O Jornalismo entre políticas

05.05

Imagem: Reprodução de notícia publicada no dia 18.04.19 no jornal Correio do Povo (p.6)
Por Eliege Fante*

Toda vez que leio a respeito da “ineficiência das políticas públicas” referente à redução das emissões de gases de efeito estufa causadores da mudança climática, fico pensando se seriam as políticas ambientais ou as econômicas…

O motivo da crítica às políticas públicas é o dado apresentado na notícia Aquecimento Global: Concentração de CO2 bate novo recorde histórico, publicada no site Apolo11, onde diz que “2018 registrou o quarto maior crescimento de emissão de CO2 na atmosfera nos últimos 60 anos”. Este resultado revela a distância que tomamos da ideia de voltar ao patamar de 350 ppm (partes por milhão)  – acesse a campanha 350 – de dióxido de carbono na atmosfera, já que atualmente alcançamos a presença de 410 ppm.

Uma rápida pesquisa no acervo do jornal Correio do Povo (RS) no mês de abril de 2019, através do seu buscador online, com a palavra-chave “Petrobras”, indicou a abordagem de alguns assuntos ligados ao petróleo. Sem surpresas, nenhuma menção ao iminente fim desse recurso natural.

As datas das edições encontradas foram: 12, 13, 15, 16, 18, 20 e 27 de abril. Tratar do aumento ou não do preço do diesel e da gasolina não é o suficiente, mesmo que essa seja a única abordagem do governo. Aliás, um dos papeis do Jornalismo é difundir justamente o que não é dito pelos governantes a respeito das questões de interesse público.

Pelo contrário, uma notícia local de 16 de abril, p. 5, citava a iniciativa “Gás para crescer”. Notícia anterior sobre o mesmo evento, em 12 de abril, p. 10, adiantava que a discussão seria sobre a “modernização do setor de gás natural e […] criação de um mercado nacional com oferta abundante e preços competitivos.” As palavras que destaquei seriam a justificativa para o aprofundamento da exploração do gás, também energia fóssil.

Certamente governo e empresários estão a par da mudança do clima por causa do aumento da temperatura da atmosfera, que não pode superar 2º C, mas temos atualmente 50% de chance de isso não ocorrer, visto o aumento de um grau confirmado em 2018. Então, a pergunta seria: como pretendem ou imaginam dar continuidade aos seus ramos de negócio se a sua matéria-prima original está com os anos para a exploração (ou produção) contados? (Leia Antecipar o fim do petróleo, publicado no Le Monde Diplomatique Brasil).
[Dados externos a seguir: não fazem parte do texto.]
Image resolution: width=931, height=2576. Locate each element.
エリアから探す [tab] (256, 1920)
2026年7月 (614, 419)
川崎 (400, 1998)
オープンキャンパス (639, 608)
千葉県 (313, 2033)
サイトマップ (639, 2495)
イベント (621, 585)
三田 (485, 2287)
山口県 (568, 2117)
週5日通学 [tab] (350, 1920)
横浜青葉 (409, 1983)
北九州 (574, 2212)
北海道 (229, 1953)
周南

A resposta à pergunta feita provavelmente apontaria como solução o uso de tecnologias mais modernas como o fracking (Leia mais informações sobre o assunto aqui) ou aquelas empregadas para a extração do Pré-Sal.

A notícia de 18 de abril, p. 6, reproduzida no começo da análise, abordou a ajuda aos estados com o repasse de recursos provenientes dessa exploração nos próximos anos. Se o governo brasileiro quisesse mesmo ajudar os estados, além de manter intocado o Pré-Sal, não teria determinado um teto de gastos (por 20 anos!) nas áreas da educação, saúde e segurança. As mais lembradas durante as campanhas eleitorais.

Sobre o teto, vale recordar a manifestação da Organização das Nações Unidas feita em 2016 (Brasil: teto de 20 anos para o gasto público violará direitos humanos, alerta relator da ONU): “É completamente inapropriado congelar somente o gasto social e atar as mãos de todos os próximos governos por outras duas décadas. Se essa emenda for adotada, colocará o Brasil em uma categoria única em matéria de retrocesso social.”

O governo não parece mesmo interessado em ajudar, já que as políticas públicas atuais convergem com este cenário de retrocesso social arquitetado há mais de dois anos. Afinal, o mês de abril não terminou sem o anúncio do “corte de 30% em verbas para todas as universidades federais” (veja notícia do Correio do Povo publicada no dia 30.04.19). Mais uma questão apenas repassada pela imprensa e carente de justificativas por parte do governo.

Os preceitos do Jornalismo determinam o interesse em ajudar a sociedade, trabalhando em busca de respostas às questões de interesse público. O que o público espera da nossa profissão é mais profundidade ao reportar os temas e menos repasse de informações oficiais. Podemos transcender às políticas que fixam os temas em editorias assim como em Ministérios e Secretarias dos governos.

* Eliege Fante é jornalista, doutoranda em Comunicação pela UFRGS, integrante do Grupo de Pesquisa Jornalismo Ambiental (CNPq/UFRGS) e bolsista Capes.